(Dataset records)
★ ★ ★
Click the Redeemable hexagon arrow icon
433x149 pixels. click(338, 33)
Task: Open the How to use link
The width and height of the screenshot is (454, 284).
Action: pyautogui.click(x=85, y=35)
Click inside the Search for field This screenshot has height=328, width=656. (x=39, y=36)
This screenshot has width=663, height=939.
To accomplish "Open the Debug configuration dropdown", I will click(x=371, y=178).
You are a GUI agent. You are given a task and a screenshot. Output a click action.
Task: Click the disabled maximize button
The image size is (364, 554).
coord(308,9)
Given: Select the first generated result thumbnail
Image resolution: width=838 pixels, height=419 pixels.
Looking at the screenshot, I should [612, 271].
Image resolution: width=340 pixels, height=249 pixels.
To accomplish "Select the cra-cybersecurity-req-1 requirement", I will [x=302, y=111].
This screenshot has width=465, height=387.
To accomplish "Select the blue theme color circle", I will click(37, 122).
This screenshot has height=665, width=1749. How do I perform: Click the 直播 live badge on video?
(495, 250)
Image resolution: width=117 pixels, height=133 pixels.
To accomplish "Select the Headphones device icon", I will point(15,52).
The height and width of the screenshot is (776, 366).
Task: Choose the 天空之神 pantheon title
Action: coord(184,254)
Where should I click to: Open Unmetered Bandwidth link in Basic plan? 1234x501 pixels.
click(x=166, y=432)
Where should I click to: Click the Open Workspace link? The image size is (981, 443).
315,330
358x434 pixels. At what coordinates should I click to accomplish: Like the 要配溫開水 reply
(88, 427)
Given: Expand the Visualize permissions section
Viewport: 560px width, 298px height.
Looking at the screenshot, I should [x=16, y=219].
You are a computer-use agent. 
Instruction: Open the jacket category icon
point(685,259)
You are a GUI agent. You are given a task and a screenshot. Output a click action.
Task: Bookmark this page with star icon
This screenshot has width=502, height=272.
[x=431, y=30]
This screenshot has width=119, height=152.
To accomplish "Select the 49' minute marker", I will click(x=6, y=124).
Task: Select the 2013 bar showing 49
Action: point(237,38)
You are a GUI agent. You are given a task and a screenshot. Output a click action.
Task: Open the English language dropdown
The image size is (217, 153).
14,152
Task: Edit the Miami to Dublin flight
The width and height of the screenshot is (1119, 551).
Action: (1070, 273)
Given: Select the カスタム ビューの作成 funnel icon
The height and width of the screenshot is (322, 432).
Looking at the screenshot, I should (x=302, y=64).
★ ★ ★
◆ **Exercise description**
Please print out every record exactly as it is written.

◆ **Answer area**
Click the Redeemable hexagon arrow icon
433x149 pixels. click(338, 33)
Task: Open the How to use link
The width and height of the screenshot is (454, 284).
Action: pyautogui.click(x=85, y=35)
Click inside the Search for field This screenshot has height=328, width=656. (x=39, y=36)
This screenshot has width=663, height=939.
To accomplish "Open the Debug configuration dropdown", I will click(x=371, y=178).
You are a GUI agent. You are given a task and a screenshot. Output a click action.
Task: Click the disabled maximize button
The image size is (364, 554).
coord(308,9)
Given: Select the first generated result thumbnail
Image resolution: width=838 pixels, height=419 pixels.
Looking at the screenshot, I should [612, 271].
Image resolution: width=340 pixels, height=249 pixels.
To accomplish "Select the cra-cybersecurity-req-1 requirement", I will [x=302, y=111].
This screenshot has width=465, height=387.
To accomplish "Select the blue theme color circle", I will click(37, 122).
This screenshot has height=665, width=1749. How do I perform: Click the 直播 live badge on video?
(495, 250)
Image resolution: width=117 pixels, height=133 pixels.
To accomplish "Select the Headphones device icon", I will point(15,52).
The height and width of the screenshot is (776, 366).
Task: Choose the 天空之神 pantheon title
Action: coord(184,254)
Where should I click to: Open Unmetered Bandwidth link in Basic plan? 1234x501 pixels.
click(x=166, y=432)
Where should I click to: Click the Open Workspace link? The image size is (981, 443).
315,330
358x434 pixels. At what coordinates should I click to accomplish: Like the 要配溫開水 reply
(88, 427)
Given: Expand the Visualize permissions section
Viewport: 560px width, 298px height.
Looking at the screenshot, I should [x=16, y=219].
You are a computer-use agent. 
Instruction: Open the jacket category icon
point(685,259)
You are a GUI agent. You are given a task and a screenshot. Output a click action.
Task: Bookmark this page with star icon
This screenshot has width=502, height=272.
[x=431, y=30]
This screenshot has width=119, height=152.
To accomplish "Select the 49' minute marker", I will click(x=6, y=124).
Task: Select the 2013 bar showing 49
Action: point(237,38)
You are a GUI agent. You are given a task and a screenshot. Output a click action.
Task: Open the English language dropdown
The image size is (217, 153).
14,152
Task: Edit the Miami to Dublin flight
The width and height of the screenshot is (1119, 551).
Action: (1070, 273)
Given: Select the カスタム ビューの作成 funnel icon
The height and width of the screenshot is (322, 432).
Looking at the screenshot, I should (x=302, y=64).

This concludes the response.